For Kevin Kincaid, a chance from a local landlord provides an apartment of his own

By MICHAELA TOWFIGHI

Monitor staff

Published: 01-30-2023 5:11 PM

From the porch of Kevin Kincaid’s one-bedroom apartment, he can see the gold dome of the State House a few blocks away. In his living room, Christmas lights decorate the blank walls.

This time last year, Kincaid lived in a hotel. Before that, he couch-surfed, living in friends’ basements or sometimes on the street. He says he was “residentially challenged.”

But on Dec. 1, the day before his 58th birthday, Kincaid received an early present. He learned a local landlord would accept his housing choice voucher.
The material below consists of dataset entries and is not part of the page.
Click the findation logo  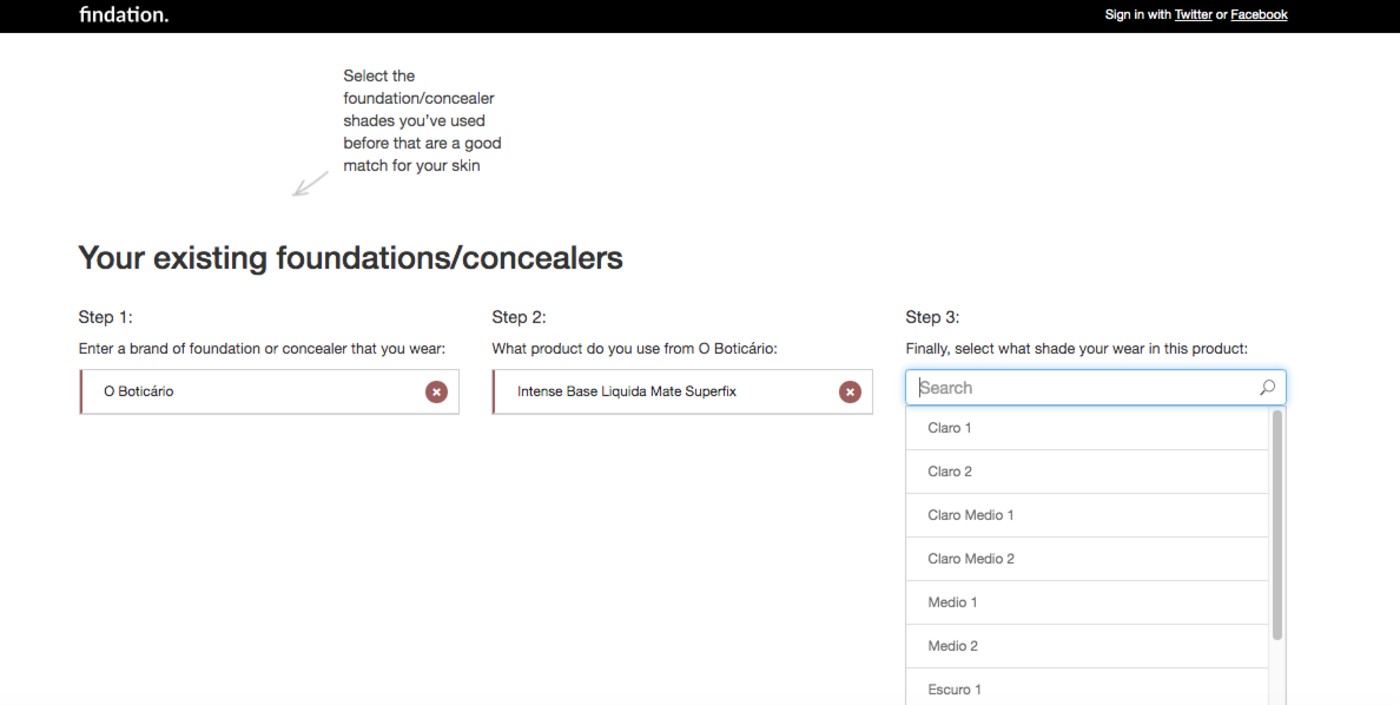pos(124,15)
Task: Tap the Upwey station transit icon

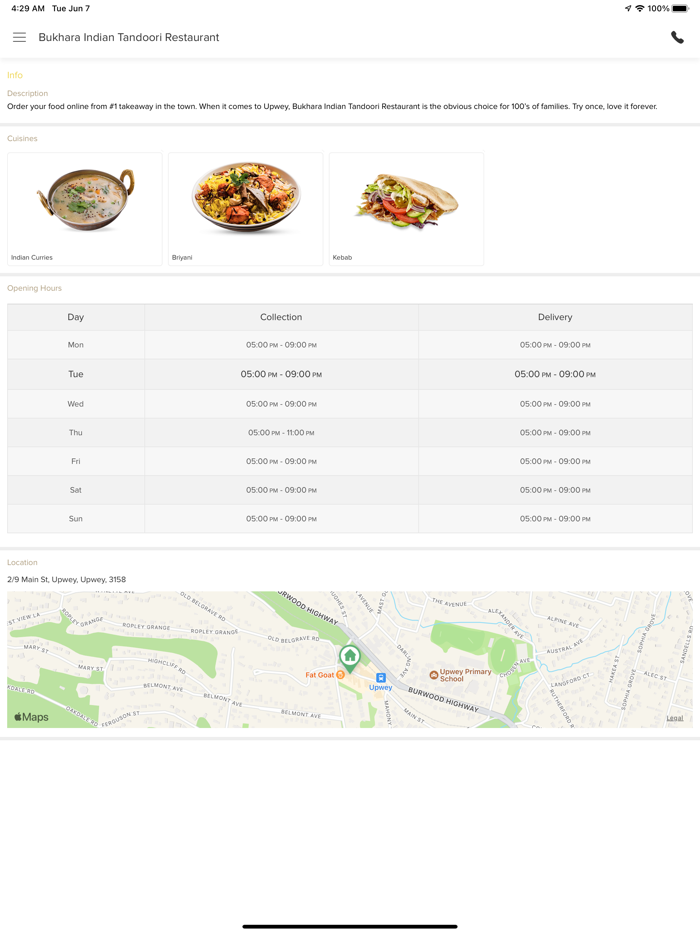Action: coord(381,678)
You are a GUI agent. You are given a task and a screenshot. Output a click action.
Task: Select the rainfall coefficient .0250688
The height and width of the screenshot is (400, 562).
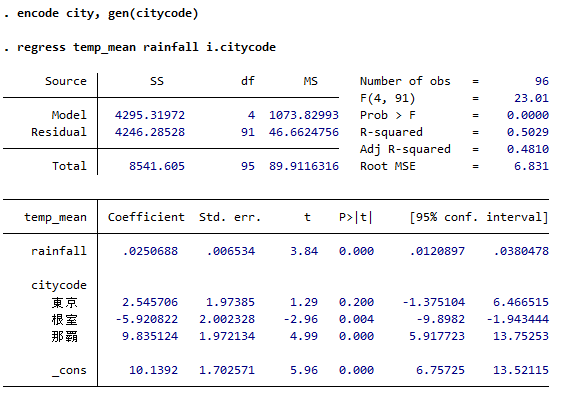click(x=150, y=251)
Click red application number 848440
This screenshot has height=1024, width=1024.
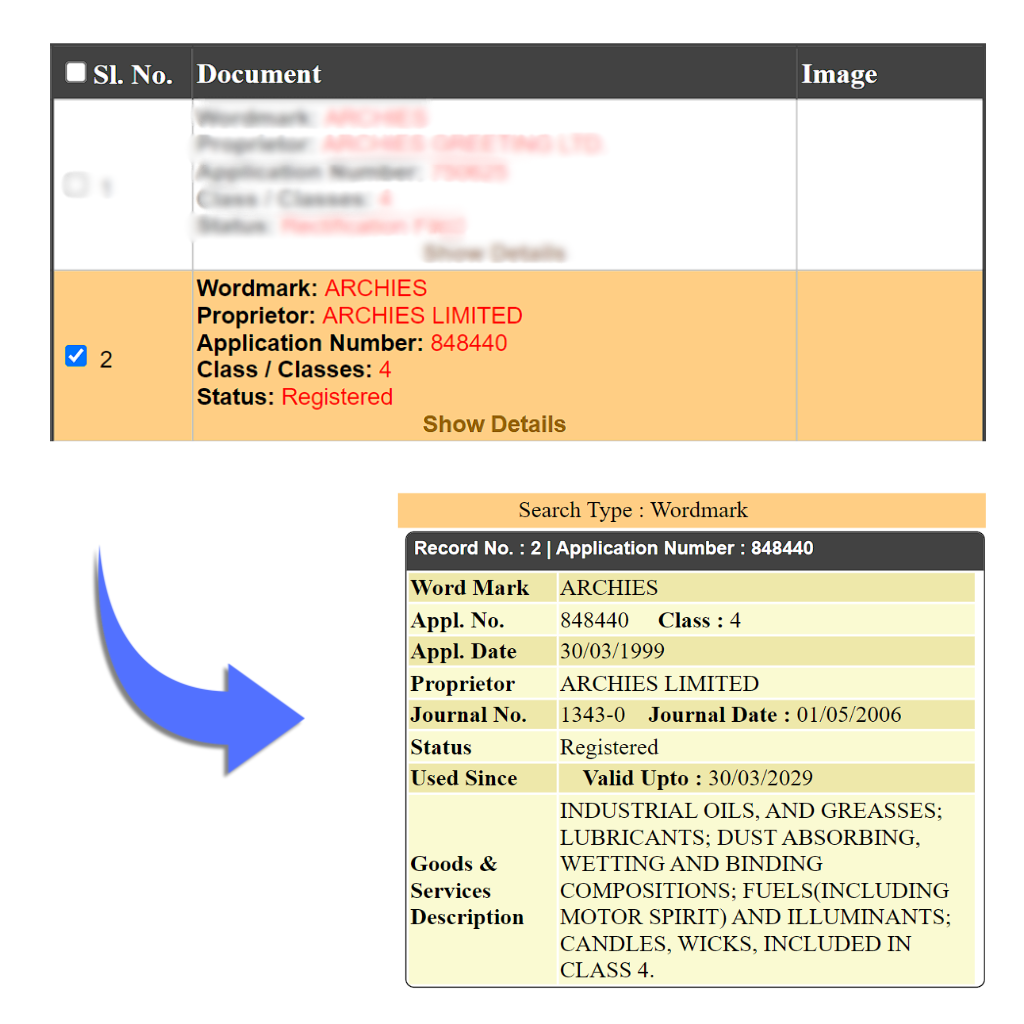click(x=469, y=343)
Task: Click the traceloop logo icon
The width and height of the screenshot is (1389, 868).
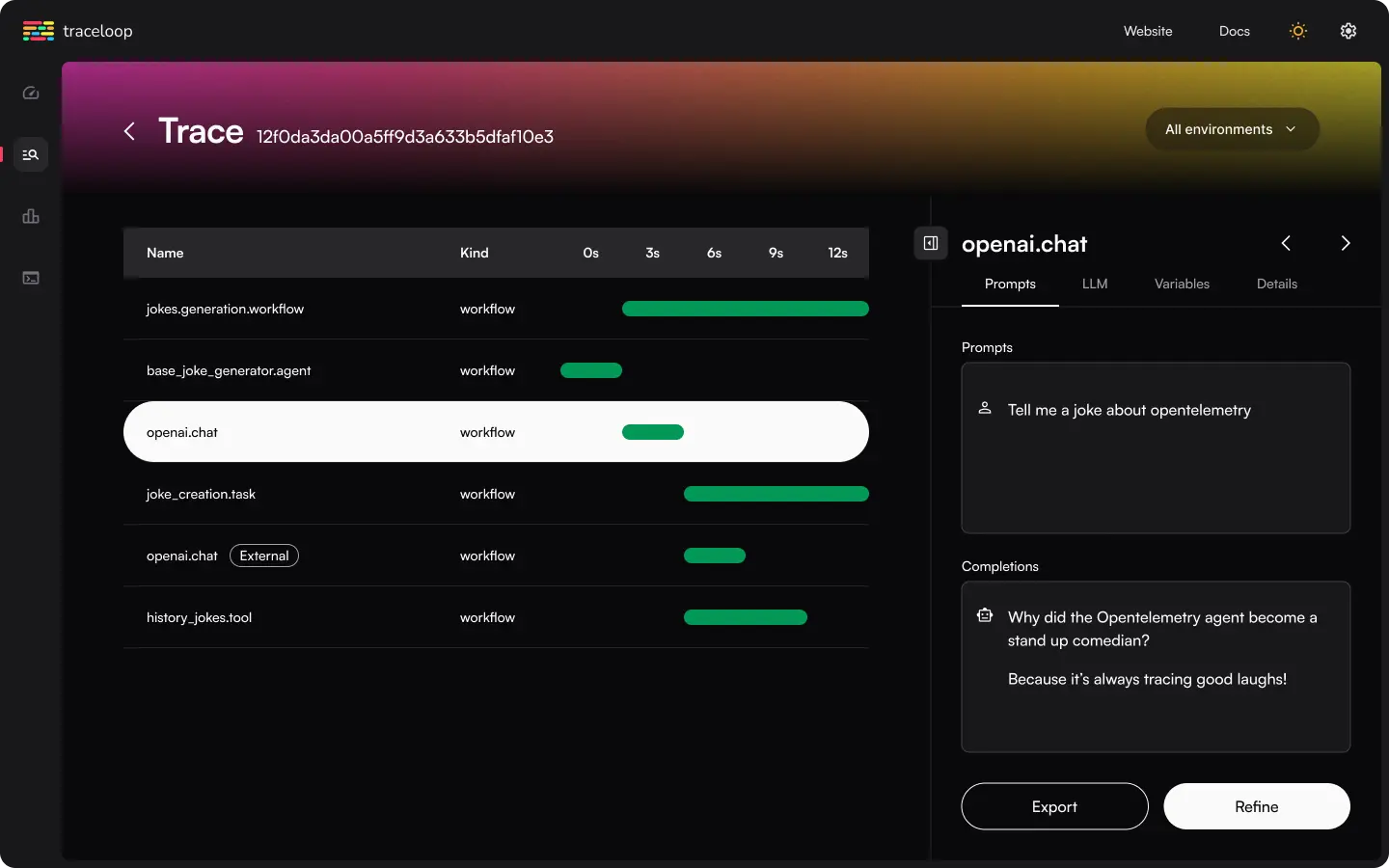Action: coord(37,30)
For the first time in years, he’d now have his own space to call home.

Kincaid is one of few formerly homeless individuals who has now found housing thanks to a sympathetic landlord. Bill Deacon believes property owners like himself can help provide stable housing for all in the Concord community.

Finding a landlord

When Deacon lists a vacancy in one of his Concord properties, he knows within an hour he’ll be deluged with rental requests. A showing will bring dozens of people.

It is not a problem of finding a renter. Instead, it is a matter of choosing the right tenant from the stack of applications.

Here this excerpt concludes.